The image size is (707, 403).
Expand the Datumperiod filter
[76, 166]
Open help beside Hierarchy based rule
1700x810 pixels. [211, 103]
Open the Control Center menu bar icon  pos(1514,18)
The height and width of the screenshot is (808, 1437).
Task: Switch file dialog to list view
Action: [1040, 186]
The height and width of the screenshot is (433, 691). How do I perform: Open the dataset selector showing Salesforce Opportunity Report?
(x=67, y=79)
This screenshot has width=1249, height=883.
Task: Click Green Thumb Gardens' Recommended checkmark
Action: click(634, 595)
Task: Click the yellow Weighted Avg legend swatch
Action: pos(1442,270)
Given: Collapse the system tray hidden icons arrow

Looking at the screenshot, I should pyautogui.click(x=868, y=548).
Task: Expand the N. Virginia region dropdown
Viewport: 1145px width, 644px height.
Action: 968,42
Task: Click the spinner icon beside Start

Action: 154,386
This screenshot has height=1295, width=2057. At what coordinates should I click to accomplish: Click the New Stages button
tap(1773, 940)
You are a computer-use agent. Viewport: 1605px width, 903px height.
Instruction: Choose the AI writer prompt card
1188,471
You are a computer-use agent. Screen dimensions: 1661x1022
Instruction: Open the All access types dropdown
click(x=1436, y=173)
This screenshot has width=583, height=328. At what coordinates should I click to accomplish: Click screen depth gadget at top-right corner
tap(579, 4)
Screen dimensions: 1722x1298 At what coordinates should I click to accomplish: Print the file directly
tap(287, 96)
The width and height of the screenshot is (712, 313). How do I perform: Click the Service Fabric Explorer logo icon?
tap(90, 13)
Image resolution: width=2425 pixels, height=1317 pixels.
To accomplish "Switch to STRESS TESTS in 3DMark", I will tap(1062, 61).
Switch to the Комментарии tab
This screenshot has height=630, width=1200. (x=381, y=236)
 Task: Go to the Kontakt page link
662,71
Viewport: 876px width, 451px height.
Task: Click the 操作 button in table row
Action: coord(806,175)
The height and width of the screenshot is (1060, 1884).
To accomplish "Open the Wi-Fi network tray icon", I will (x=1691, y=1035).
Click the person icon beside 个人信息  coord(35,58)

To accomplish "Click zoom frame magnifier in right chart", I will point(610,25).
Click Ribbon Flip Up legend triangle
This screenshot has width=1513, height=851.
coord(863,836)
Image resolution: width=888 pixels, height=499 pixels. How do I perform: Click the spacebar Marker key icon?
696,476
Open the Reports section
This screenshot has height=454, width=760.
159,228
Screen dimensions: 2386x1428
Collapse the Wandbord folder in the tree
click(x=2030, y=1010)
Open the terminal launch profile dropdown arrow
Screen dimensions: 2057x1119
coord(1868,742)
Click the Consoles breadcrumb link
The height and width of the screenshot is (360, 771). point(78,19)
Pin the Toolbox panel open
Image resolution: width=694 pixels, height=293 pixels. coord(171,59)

■ **Problem requirements**:
Filter the listing so that only lines holding the word "computer" remain, and copy those lines.

■ **Answer space**:
You are a computer-use agent. Viewport: 1605px width, 903px height.
You are a computer-use agent. Screen dimensions: 1661x1022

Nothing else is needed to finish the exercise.